Dat hoogteaspect lijkt tot nu toe qua consequentie voor de kleinverbruiker onderbelicht, ja onbelicht, te zijn gebleven. In bijlage 2 wordt uitgebreid op de invloed van de hoogte ingegaan. Bij twee afnemers met eenzelfde gemiddeld Nederlands jaarverbruik kan de jaarfactuur méér dan € 150 verschillen zonder dat reclame over foutieve meting mogelijk is.
Het is boeiend om aan te geven – bij dezen – dat in de Duitse Bondsrepubliek de gasleverancier ex paragraaf 10, Eichordnung 10 augustus 1988, de invloed der hoogte in de jaarfactuur in rekening moet worden
brengen.
Bijlage 3 geeft ter nadere adstructie enkele punten uit een voordracht hierover.
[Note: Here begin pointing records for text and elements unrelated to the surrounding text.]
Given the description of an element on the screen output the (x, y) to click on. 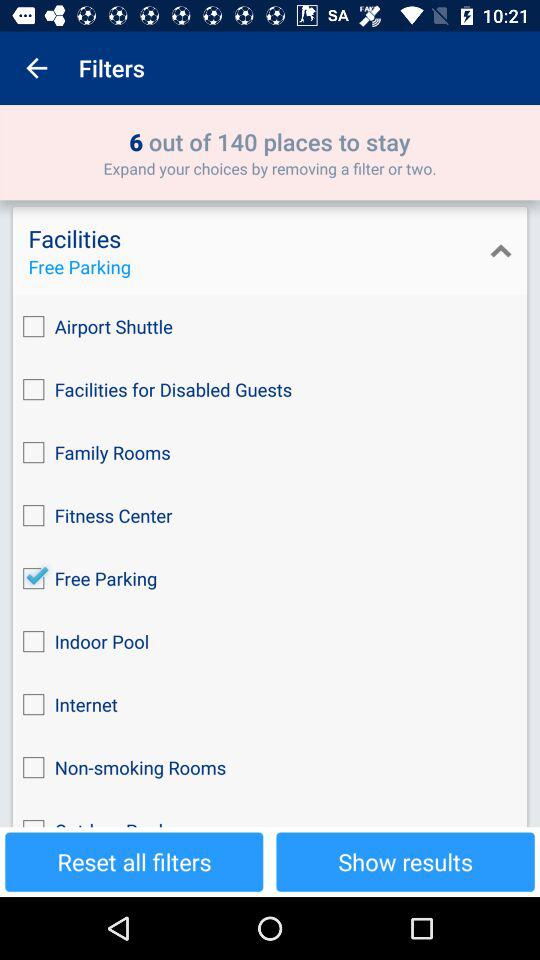
click the icon below the facilities for disabled item (269, 452)
Given the description of an element on the screen output the (x, y) to click on. 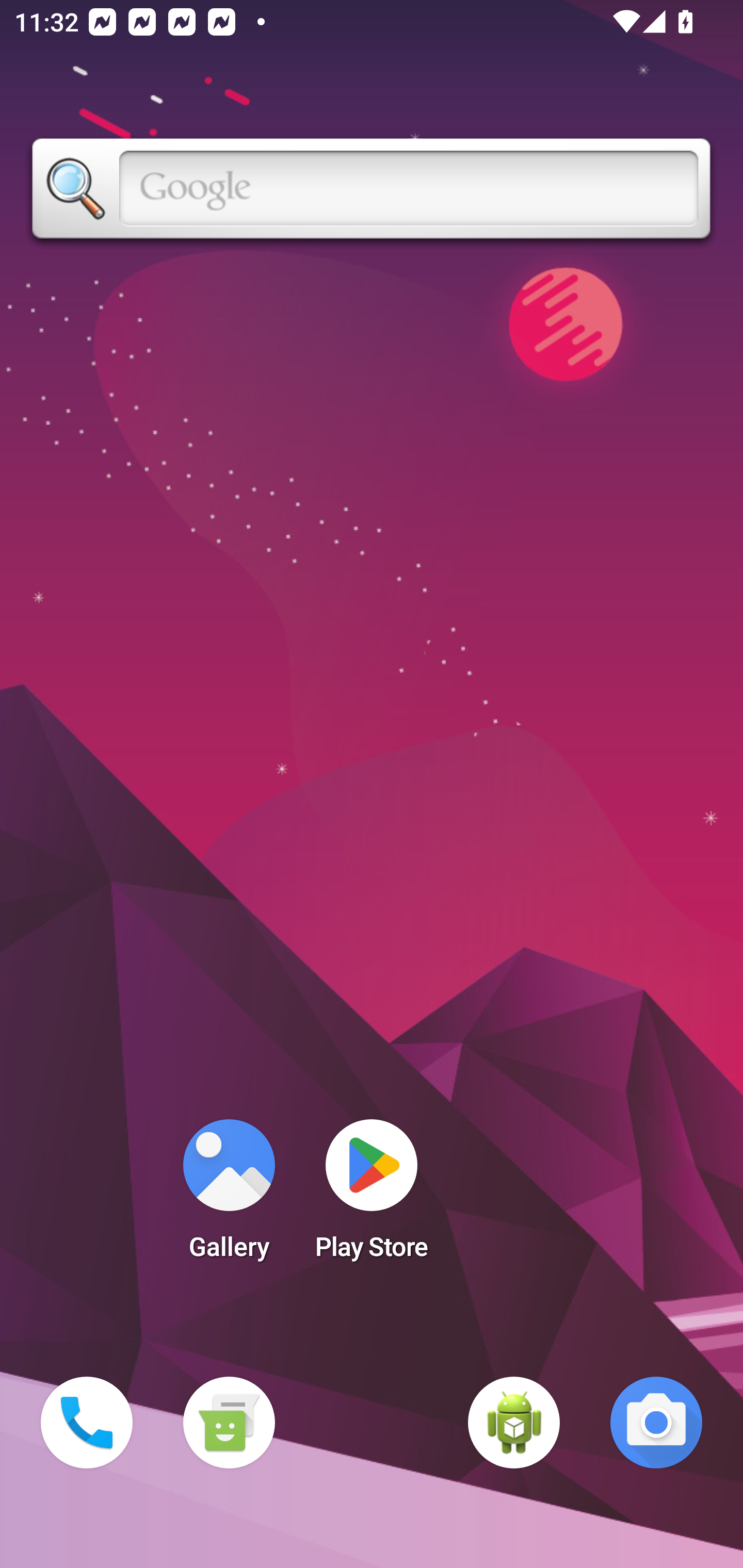
Gallery (228, 1195)
Play Store (371, 1195)
Phone (86, 1422)
Messaging (228, 1422)
WebView Browser Tester (513, 1422)
Camera (656, 1422)
Given the description of an element on the screen output the (x, y) to click on. 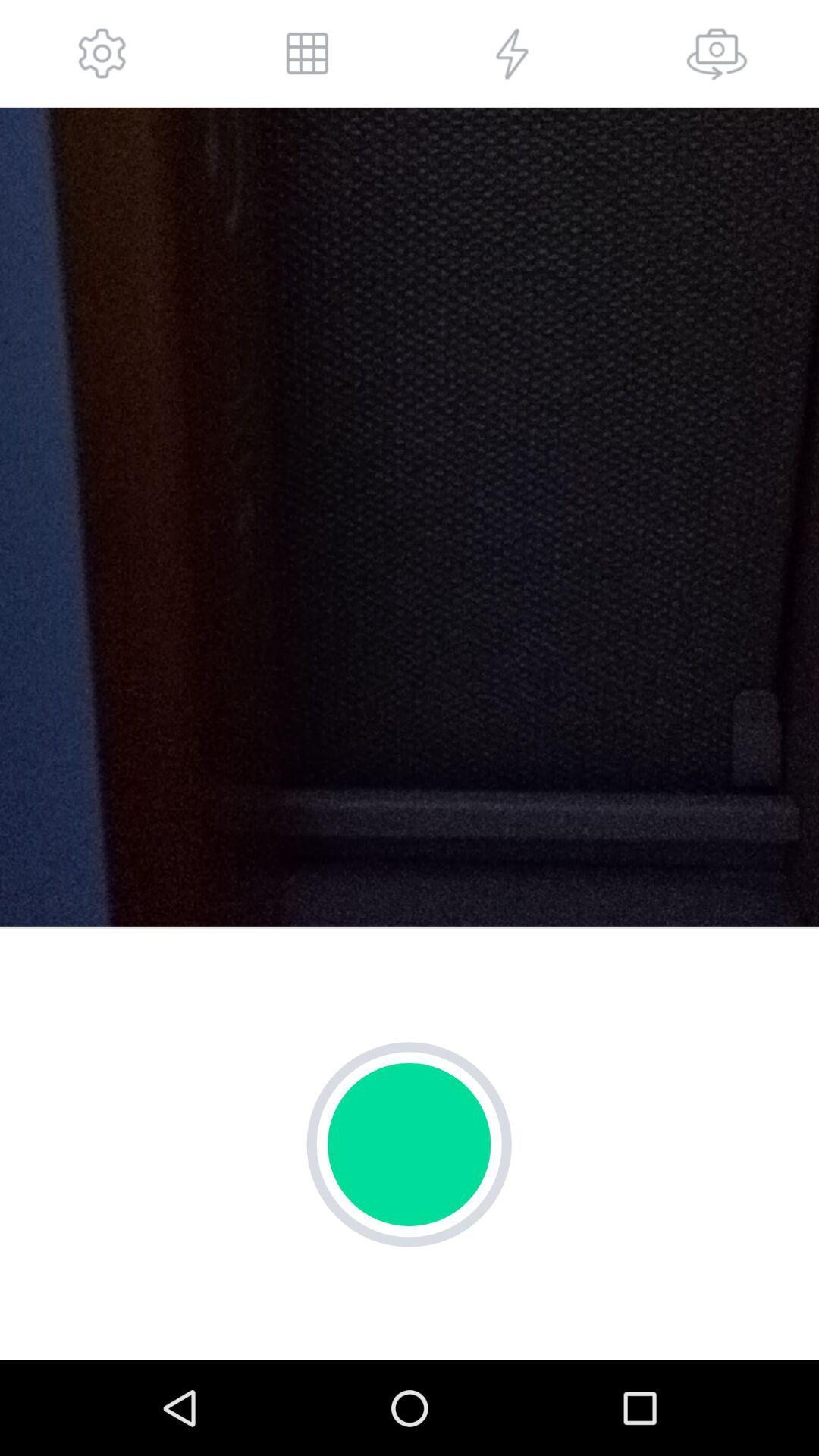
take picture (716, 53)
Given the description of an element on the screen output the (x, y) to click on. 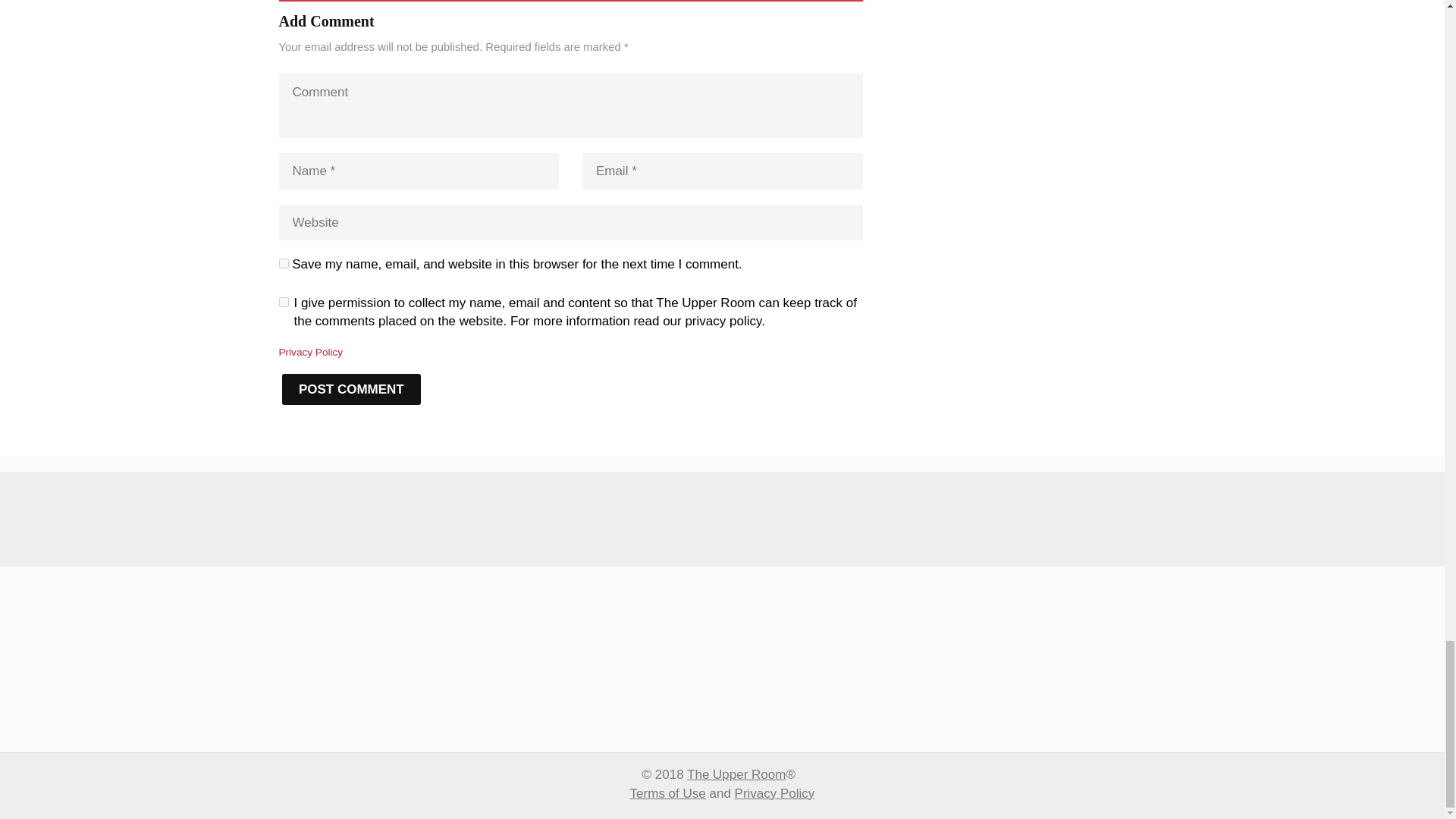
yes (283, 263)
1 (283, 302)
Post Comment (352, 388)
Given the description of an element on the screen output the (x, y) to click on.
3) Milieuconsequentie van het niet-opnemen van de juiste meettemperatuur en gasdruk
Indien NMa het voorstel overneemt zonder het aspect “juiste temperatuur”, loopt de gasindustrie 54 jaar achter t.o.v. de toentertijd onder verantwoordelijkheid van het ministerie van Economische Zaken vastgestelde al hogere gastemperatuur (zie bijlage 1, publicatie Tinbergen).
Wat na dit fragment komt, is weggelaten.